**Data shown**.
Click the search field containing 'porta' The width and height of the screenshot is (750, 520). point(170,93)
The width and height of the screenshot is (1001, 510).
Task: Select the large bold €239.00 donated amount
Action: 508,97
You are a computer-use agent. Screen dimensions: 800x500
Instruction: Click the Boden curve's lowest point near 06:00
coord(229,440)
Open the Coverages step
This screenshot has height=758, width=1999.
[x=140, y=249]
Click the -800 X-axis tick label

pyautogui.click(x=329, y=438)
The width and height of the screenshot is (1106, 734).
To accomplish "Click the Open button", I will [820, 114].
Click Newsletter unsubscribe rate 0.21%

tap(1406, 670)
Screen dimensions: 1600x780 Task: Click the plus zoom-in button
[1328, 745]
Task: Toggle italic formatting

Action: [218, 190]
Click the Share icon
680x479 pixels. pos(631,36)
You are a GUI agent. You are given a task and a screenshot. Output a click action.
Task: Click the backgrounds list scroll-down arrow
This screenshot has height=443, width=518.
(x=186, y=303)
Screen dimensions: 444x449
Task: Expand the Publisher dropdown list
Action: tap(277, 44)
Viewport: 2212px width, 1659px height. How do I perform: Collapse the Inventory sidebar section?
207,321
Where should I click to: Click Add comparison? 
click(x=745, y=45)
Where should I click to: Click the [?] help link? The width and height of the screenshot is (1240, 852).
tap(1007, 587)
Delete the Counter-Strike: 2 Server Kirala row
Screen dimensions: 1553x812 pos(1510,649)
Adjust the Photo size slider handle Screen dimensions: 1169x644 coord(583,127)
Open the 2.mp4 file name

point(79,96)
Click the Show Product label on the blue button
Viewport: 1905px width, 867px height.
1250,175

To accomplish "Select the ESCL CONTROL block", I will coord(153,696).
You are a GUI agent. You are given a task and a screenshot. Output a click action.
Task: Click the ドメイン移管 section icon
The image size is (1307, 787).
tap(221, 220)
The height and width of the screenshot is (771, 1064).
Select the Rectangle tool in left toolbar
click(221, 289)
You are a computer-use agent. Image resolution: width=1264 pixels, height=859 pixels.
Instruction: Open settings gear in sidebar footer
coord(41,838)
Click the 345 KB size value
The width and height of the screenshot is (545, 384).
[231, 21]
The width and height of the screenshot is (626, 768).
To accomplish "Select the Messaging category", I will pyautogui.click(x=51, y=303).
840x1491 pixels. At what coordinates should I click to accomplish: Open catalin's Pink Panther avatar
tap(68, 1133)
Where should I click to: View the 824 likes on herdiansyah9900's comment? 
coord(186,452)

**Exercise requirements**. All of the data above needs to be set down again exactly. Include every line.

**Answer section**.
Click the search field containing 'porta' The width and height of the screenshot is (750, 520). point(170,93)
The width and height of the screenshot is (1001, 510).
Task: Select the large bold €239.00 donated amount
Action: 508,97
You are a computer-use agent. Screen dimensions: 800x500
Instruction: Click the Boden curve's lowest point near 06:00
coord(229,440)
Open the Coverages step
This screenshot has height=758, width=1999.
[x=140, y=249]
Click the -800 X-axis tick label

pyautogui.click(x=329, y=438)
The width and height of the screenshot is (1106, 734).
To accomplish "Click the Open button", I will [820, 114].
Click Newsletter unsubscribe rate 0.21%

tap(1406, 670)
Screen dimensions: 1600x780 Task: Click the plus zoom-in button
[1328, 745]
Task: Toggle italic formatting

Action: [218, 190]
Click the Share icon
680x479 pixels. pos(631,36)
You are a GUI agent. You are given a task and a screenshot. Output a click action.
Task: Click the backgrounds list scroll-down arrow
This screenshot has height=443, width=518.
(x=186, y=303)
Screen dimensions: 444x449
Task: Expand the Publisher dropdown list
Action: tap(277, 44)
Viewport: 2212px width, 1659px height. How do I perform: Collapse the Inventory sidebar section?
207,321
Where should I click to: Click Add comparison? 
click(x=745, y=45)
Where should I click to: Click the [?] help link? The width and height of the screenshot is (1240, 852).
tap(1007, 587)
Delete the Counter-Strike: 2 Server Kirala row
Screen dimensions: 1553x812 pos(1510,649)
Adjust the Photo size slider handle Screen dimensions: 1169x644 coord(583,127)
Open the 2.mp4 file name

point(79,96)
Click the Show Product label on the blue button
Viewport: 1905px width, 867px height.
1250,175

To accomplish "Select the ESCL CONTROL block", I will coord(153,696).
You are a GUI agent. You are given a task and a screenshot. Output a click action.
Task: Click the ドメイン移管 section icon
The image size is (1307, 787).
tap(221, 220)
The height and width of the screenshot is (771, 1064).
Select the Rectangle tool in left toolbar
click(221, 289)
You are a computer-use agent. Image resolution: width=1264 pixels, height=859 pixels.
Instruction: Open settings gear in sidebar footer
coord(41,838)
Click the 345 KB size value
The width and height of the screenshot is (545, 384).
[231, 21]
The width and height of the screenshot is (626, 768).
To accomplish "Select the Messaging category", I will pyautogui.click(x=51, y=303).
840x1491 pixels. At what coordinates should I click to accomplish: Open catalin's Pink Panther avatar
tap(68, 1133)
Where should I click to: View the 824 likes on herdiansyah9900's comment? 
coord(186,452)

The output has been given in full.